An aspect of wilderness survival that is easy to overlook is the danger of the environment itself - everything from disease carrying insects, pouring rain, and dangerously extreme temperatures. Fifth Edition provides many ways for your world to take its toll on the players. Perhaps some environmental affect causes exhaustion or disease, maybe it decreases their HP or their ability scores, perhaps it saps their spell slots or their ability to regain HP. In Hunted on the Snow Barrens, I wrote a simple mechanic for how the party is affected by a relentless blizzard which I will share below. No matter the environment for your adventure, consider how you can ratchet up aspects to make the world itself dangerous for the players.

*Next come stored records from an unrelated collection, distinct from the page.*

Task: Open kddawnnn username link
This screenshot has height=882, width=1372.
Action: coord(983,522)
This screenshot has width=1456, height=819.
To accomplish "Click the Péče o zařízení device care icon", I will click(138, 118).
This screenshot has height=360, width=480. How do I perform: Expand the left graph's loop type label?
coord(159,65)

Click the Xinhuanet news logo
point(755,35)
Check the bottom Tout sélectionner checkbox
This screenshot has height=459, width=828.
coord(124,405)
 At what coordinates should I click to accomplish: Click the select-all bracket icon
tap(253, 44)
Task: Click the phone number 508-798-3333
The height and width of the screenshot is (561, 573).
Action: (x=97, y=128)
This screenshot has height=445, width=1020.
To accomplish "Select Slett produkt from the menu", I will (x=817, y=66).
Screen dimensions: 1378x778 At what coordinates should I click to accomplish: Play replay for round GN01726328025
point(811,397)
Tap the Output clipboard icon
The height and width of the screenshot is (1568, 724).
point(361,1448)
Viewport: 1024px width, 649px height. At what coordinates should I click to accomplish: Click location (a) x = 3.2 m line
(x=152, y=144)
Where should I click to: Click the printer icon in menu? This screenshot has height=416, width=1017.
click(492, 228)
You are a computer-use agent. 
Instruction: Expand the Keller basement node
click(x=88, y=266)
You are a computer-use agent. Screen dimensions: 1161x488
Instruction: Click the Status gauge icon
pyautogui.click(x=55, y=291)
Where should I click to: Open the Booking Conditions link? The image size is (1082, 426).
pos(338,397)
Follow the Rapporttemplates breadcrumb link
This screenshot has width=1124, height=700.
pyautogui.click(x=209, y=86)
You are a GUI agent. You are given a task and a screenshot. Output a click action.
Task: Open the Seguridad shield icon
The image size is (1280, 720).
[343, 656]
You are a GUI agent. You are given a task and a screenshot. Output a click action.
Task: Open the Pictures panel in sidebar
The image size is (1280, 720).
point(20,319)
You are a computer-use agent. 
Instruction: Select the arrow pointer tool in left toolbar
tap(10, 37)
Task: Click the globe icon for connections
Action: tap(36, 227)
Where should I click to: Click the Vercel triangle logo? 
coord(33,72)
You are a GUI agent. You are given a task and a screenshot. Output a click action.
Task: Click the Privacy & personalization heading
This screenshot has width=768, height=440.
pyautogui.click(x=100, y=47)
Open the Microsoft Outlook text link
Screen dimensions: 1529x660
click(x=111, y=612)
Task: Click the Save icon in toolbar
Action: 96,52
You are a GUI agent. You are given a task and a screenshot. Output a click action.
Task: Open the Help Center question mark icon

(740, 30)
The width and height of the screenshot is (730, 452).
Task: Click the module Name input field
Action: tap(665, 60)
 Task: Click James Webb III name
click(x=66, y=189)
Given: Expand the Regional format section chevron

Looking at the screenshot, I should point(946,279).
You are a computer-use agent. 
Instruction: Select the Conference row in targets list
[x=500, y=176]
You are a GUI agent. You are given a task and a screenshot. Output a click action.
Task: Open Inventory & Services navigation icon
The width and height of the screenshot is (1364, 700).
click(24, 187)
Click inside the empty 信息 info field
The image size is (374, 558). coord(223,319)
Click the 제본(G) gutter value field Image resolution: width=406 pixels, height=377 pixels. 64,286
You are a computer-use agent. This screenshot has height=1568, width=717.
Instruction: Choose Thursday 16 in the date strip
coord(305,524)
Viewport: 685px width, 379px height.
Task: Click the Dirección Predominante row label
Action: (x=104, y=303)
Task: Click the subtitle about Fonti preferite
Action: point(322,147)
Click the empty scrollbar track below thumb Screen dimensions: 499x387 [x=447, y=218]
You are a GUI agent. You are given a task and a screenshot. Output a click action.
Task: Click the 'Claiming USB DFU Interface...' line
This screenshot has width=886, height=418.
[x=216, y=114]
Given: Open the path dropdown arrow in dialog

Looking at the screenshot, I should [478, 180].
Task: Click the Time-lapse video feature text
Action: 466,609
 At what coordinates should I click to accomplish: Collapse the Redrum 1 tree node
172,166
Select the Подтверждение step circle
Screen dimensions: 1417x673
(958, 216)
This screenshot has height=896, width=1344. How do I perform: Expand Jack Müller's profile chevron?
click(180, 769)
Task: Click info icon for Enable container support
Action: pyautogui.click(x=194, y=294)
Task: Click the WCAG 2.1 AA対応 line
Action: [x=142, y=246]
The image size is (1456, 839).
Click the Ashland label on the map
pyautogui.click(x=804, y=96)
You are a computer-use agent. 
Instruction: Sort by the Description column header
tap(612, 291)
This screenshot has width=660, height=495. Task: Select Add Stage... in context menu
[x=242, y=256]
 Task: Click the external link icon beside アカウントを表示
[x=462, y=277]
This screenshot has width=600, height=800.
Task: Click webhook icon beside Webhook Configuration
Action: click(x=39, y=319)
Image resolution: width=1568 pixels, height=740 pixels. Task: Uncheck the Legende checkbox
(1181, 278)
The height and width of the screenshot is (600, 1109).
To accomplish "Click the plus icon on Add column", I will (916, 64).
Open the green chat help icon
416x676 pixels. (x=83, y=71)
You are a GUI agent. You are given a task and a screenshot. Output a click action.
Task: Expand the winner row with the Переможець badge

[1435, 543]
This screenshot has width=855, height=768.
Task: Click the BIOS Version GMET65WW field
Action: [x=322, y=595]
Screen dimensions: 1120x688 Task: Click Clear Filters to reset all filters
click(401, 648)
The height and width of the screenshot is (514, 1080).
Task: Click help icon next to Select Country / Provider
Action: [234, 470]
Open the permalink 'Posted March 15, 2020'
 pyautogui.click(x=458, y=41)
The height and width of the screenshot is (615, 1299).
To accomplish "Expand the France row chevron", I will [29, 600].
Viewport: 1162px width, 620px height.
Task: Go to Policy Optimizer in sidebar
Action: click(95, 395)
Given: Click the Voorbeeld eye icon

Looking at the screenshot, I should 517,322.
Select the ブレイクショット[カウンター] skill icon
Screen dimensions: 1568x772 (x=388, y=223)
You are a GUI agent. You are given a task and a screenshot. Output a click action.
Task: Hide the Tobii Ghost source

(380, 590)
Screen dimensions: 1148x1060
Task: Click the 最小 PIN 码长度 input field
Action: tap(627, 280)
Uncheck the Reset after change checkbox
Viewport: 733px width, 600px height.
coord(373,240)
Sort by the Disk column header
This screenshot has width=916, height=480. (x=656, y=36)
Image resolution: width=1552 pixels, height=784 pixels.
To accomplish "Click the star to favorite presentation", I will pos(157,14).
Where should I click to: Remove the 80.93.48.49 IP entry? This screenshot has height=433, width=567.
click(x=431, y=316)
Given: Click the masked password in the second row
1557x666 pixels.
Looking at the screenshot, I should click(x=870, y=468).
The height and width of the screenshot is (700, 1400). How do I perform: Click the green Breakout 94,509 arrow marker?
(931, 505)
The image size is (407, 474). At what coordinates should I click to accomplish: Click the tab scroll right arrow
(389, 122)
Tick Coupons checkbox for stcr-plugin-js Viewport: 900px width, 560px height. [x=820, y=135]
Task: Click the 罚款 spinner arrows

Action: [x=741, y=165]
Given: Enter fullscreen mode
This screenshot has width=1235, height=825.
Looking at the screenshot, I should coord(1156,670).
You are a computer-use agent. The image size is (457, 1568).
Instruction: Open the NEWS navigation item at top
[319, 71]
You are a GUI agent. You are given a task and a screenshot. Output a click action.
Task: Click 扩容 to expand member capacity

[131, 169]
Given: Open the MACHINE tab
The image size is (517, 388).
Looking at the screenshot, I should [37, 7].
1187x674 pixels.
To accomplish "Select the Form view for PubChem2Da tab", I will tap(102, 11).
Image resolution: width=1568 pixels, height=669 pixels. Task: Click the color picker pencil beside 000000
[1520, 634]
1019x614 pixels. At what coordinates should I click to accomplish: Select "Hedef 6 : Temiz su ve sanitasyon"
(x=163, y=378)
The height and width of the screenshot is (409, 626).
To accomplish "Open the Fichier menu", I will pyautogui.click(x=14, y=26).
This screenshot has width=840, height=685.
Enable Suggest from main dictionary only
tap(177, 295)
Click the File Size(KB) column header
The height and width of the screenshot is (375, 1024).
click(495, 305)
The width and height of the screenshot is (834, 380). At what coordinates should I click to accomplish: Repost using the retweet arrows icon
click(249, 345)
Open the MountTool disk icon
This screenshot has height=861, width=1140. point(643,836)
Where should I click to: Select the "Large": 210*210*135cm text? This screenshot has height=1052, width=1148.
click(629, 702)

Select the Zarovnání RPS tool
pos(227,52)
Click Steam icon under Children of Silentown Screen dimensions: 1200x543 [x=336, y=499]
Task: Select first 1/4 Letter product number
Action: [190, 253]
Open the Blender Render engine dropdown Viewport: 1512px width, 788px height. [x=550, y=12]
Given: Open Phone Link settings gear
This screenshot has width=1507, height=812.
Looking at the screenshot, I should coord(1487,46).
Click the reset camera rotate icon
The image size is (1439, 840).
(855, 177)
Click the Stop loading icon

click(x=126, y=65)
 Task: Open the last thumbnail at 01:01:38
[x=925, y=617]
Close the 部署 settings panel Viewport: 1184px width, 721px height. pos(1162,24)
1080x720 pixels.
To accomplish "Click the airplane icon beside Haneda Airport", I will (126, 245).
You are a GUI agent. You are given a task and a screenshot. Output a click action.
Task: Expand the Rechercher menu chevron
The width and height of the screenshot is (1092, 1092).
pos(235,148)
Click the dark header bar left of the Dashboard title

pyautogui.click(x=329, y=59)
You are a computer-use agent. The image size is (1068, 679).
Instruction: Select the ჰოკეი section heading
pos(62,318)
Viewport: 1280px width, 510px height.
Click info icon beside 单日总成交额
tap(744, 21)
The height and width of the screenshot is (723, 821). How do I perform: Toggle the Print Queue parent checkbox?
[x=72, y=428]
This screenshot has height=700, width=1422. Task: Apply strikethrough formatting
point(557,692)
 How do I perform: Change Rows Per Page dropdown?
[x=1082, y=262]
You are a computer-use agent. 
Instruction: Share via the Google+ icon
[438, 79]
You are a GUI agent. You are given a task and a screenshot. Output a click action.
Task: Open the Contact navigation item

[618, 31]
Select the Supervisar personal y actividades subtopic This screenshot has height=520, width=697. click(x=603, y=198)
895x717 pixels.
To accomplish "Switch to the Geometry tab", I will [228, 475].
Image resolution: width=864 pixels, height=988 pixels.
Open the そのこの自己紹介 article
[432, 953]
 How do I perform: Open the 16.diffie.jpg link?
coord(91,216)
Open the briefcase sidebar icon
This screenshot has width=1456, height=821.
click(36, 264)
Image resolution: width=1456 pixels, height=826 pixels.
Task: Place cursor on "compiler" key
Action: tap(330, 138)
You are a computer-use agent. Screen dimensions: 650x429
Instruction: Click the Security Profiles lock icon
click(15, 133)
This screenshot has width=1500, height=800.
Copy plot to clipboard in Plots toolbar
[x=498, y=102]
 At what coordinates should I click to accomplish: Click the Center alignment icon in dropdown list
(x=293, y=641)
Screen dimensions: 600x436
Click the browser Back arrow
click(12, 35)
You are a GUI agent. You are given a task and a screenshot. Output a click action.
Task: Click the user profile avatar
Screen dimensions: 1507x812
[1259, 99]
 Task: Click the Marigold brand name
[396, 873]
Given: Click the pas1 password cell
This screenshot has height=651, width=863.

Wandering monsters and random encounters are a cornerstone of wilderness survival adventures but they are easy to get wrong. Tossing 1d4 Owlbears at the party is easy but you can do a lot more to utilize random encounters. First off, ditch the notion that random encounters need to be “random.” I think it can be a good idea to go through the charade of rolling a d20 so the party believes the encounter is in fact random, but I don’t like to leave good storytelling up to chance. First off, consider what the goal of the party is in this adventure and what the theme is. Think of how to connect your encounters to that theme. Is the party venturing through a wilderness area that was once part of a mighty empire? The theme in this game might then be chaos vs order. Random encounters might include the party coming upon ruins or relics from the old kingdom. The ruins may be surface level with not much dungeon delving needed to explore them, but they can create tension and mystery. Random encounters can also be used to sap the party’s strength and force them to make hard decisions. This last part is important - when rolling out random encounters, it’s important to include space for the party to make a decision about how to handle it. This is why attacking the party with an Owlbear is boring. A better way to do this would be to have the party stumble upon an Owlbear that is eating a dead body. The body has a backpack. Who knows what could be in there. Does the party risk weakening themselves to kill or scare away the Owlbear to see what’s in the backpack? Or do they play it safe and leave the Owlbear alone?
Rest When You're Dead
Now that the party has limited resources, they’ve survived random encounters and dangerous environments, keep them on their heels. If they are really on the brink of a TPK, ease back on the throttle. But if they are being overly cautious and are resting when they don’t need to, disrupt their rest with a goblin that fires off a poisoned arrow or two before fleeing. Or maybe, if the party is taking a rest after a single encounter, I might unleash that angry Owlbear on them after all.